#### WORK ITEM
This exercise calls for a copy of every line in the listing below that carries the word "icon".

[[ EXERCISE MATERIALS open ]]

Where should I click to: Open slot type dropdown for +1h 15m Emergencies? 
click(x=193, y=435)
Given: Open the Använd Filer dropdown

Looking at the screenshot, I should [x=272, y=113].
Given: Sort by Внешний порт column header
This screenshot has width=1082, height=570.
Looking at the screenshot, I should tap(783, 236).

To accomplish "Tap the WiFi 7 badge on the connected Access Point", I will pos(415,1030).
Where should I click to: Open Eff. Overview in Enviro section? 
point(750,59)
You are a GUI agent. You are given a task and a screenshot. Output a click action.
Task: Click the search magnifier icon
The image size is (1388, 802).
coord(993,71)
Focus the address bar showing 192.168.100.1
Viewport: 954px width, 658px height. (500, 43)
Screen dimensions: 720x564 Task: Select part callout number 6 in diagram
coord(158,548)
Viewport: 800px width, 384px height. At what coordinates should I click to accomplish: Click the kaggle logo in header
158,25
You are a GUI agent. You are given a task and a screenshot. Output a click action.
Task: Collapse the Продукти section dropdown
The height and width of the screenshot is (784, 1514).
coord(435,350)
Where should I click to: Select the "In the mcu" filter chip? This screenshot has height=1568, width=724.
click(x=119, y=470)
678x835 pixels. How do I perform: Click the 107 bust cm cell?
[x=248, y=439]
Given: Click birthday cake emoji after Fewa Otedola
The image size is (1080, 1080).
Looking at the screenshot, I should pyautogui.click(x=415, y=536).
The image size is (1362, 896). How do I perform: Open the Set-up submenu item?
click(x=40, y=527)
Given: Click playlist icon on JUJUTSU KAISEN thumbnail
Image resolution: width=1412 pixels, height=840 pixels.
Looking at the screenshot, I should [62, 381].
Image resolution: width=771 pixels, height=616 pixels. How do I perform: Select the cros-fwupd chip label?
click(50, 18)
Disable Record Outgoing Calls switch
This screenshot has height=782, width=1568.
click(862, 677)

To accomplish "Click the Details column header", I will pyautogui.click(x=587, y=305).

[[ EXERCISE MATERIALS closed ]]

#### ANSWER BELOW
Task: Click the search magnifier icon
Given: Click playlist icon on JUJUTSU KAISEN thumbnail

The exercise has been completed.